As for the business environment surrounding the Nisso Group (hereinafter, the "Group") has been improving as domestic manufacturers, who are NISSO CORPORATION's (hereinafter, the "Company") important clients, have shown signs of recovery as mentioned above. As for the automobiles-related industry, production remained firm, although there were effects such as temporary suspensions of operations due to the impact of the Fukushima earthquake that occurred in February 2021. With regard to the electronic devices industry, production of electronic components and devices has been on a recovery trend against the backdrop of increased demand for IT as a result of 5G and changes in work-styles. In addition, in the employment situation, movements such as the number of employees and other factors, have shown signs of resilience, and the needs of the Company's clients to utilize external human resources have also been increasing.

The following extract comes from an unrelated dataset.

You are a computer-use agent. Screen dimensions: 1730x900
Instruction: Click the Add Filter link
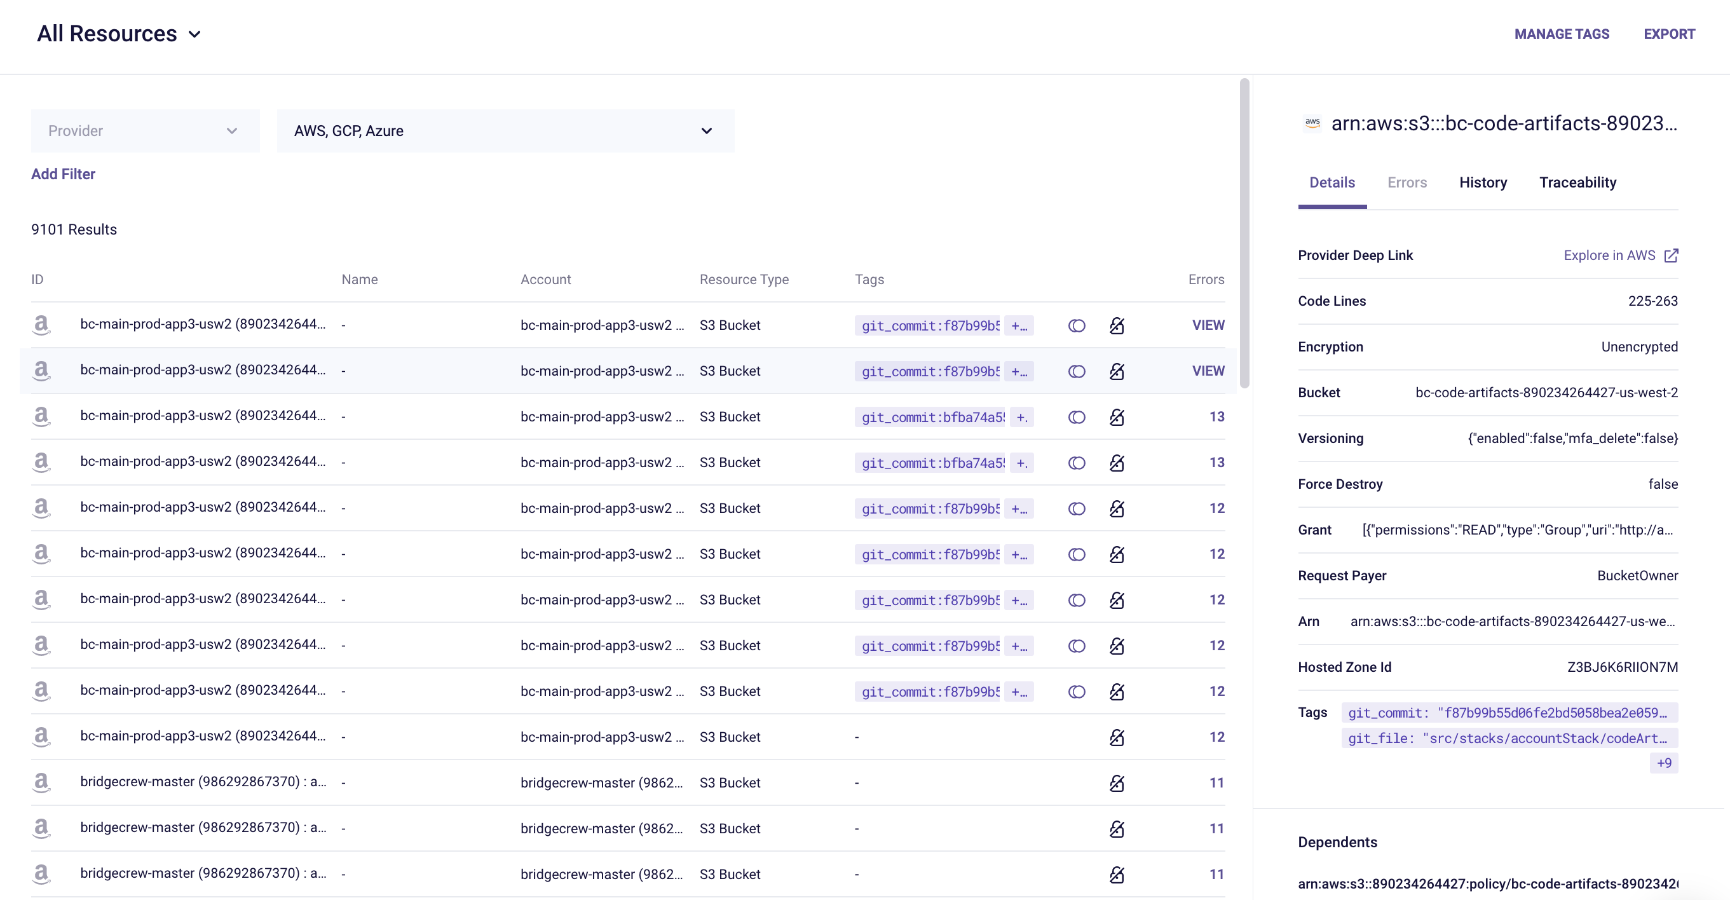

In this environment, based on its founding philosophy of "Nurturing and Bringing Out the Best in People", the Group will continue the following initiatives to realize the enhancement of its corporate value with the aim of creating workplaces where employees can work with a sense of satisfaction and flourish, and provide services that can contribute to its growth as a company.

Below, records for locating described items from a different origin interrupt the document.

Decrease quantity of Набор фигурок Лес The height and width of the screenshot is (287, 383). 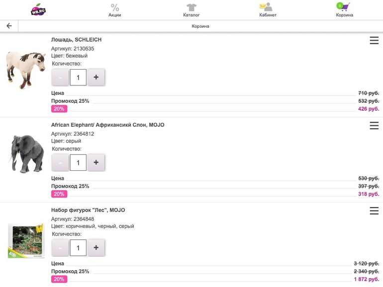[x=60, y=248]
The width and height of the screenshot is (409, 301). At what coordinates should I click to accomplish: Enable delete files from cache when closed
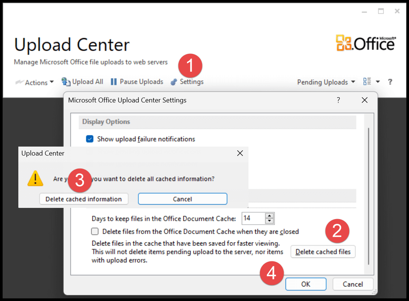click(95, 231)
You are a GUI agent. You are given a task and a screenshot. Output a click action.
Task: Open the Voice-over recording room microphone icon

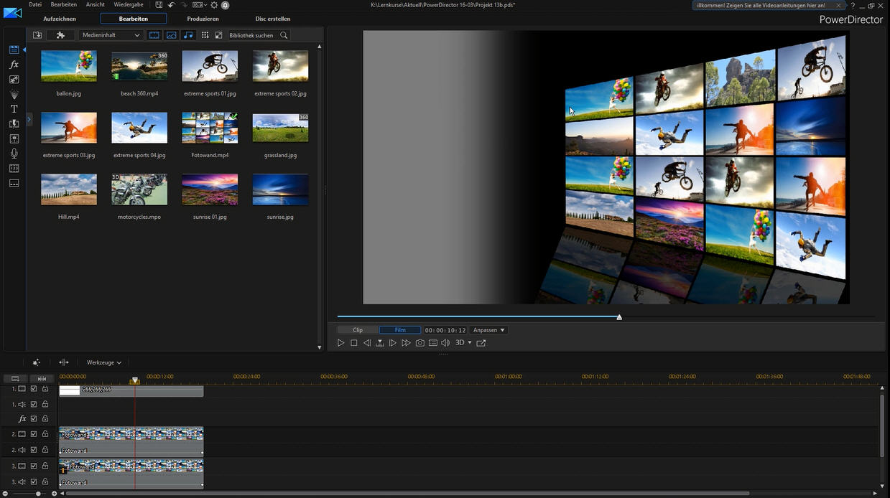(14, 154)
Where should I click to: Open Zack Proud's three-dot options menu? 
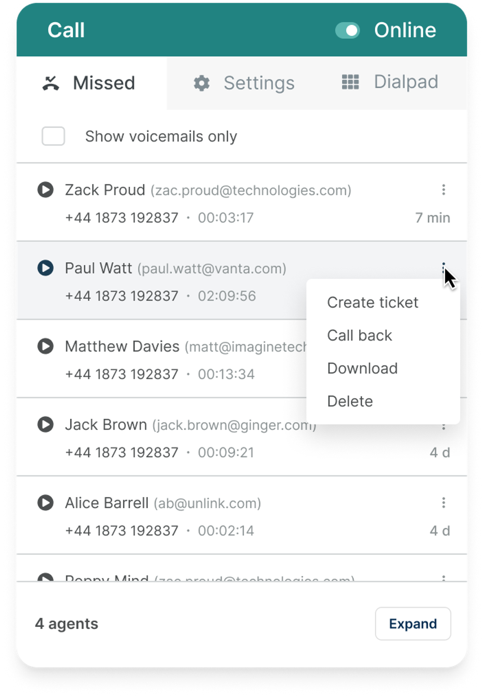[x=444, y=190]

In the period under review, in the manufacturing-related human resources services, which is the core business of the Group, under the strategy of focusing on the assignment of "skilled staff", who are indefinite-term employees, to Account Companies, that are positioned as important clients, the Company has been actively developing human resources by utilizing its own educational facilities to improve the skills and retention rates of its manufacturing staff.
In Other Businesses, the Group has been making efforts to improve its management structure by enhancing the quality of services provided at "Sweetpea", its nursing care facilities located in 6 locations in Yokohama, increasing the number of its residents, and promoting operational efficiency.

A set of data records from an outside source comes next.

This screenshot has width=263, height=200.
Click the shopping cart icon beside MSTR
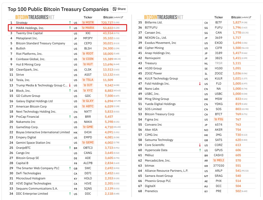coord(84,22)
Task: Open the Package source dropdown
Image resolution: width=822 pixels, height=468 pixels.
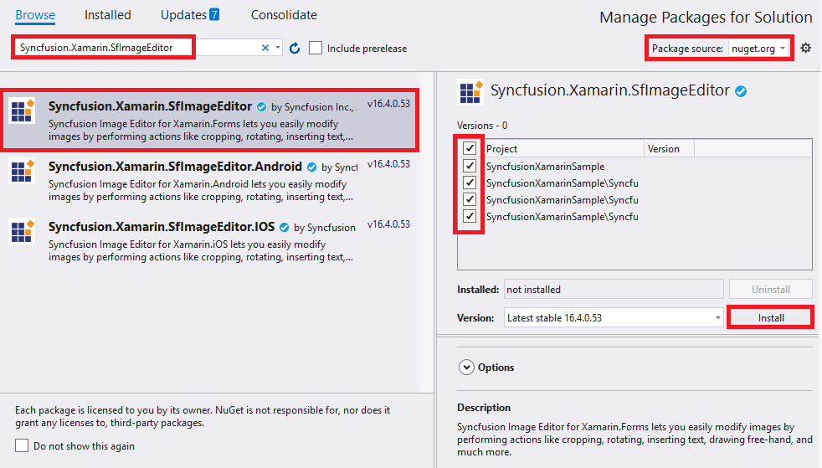Action: point(758,49)
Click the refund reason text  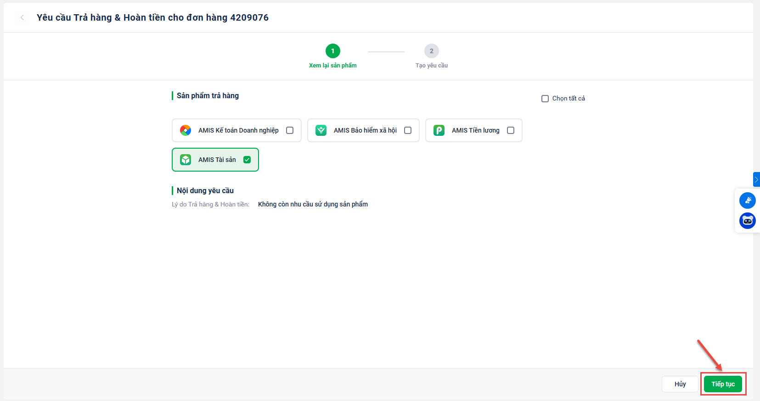tap(313, 204)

In addition, 399 million yen in subsidy income was generated from non-operating income. This was mainly due to subsidies for employment adjustment associated with the spread of COVID-19.
In addition, extraordinary losses of 449 million yen were recorded. This was due to a loss on valuation of investment securities and a loss on retirement of non-current assets.
As a result, the results of operations for the period under review are as follows: net sales of 68,213 million yen (down 9.0% year-on-year), operating profit of 2,599 million yen (down 15.1% year-on-year), ordinary profit of 2,949 million yen (down 6.4% year-on-year), and profit attributable to owners of parent amounted to 1,592 million yen (down 21.7% year-on-year).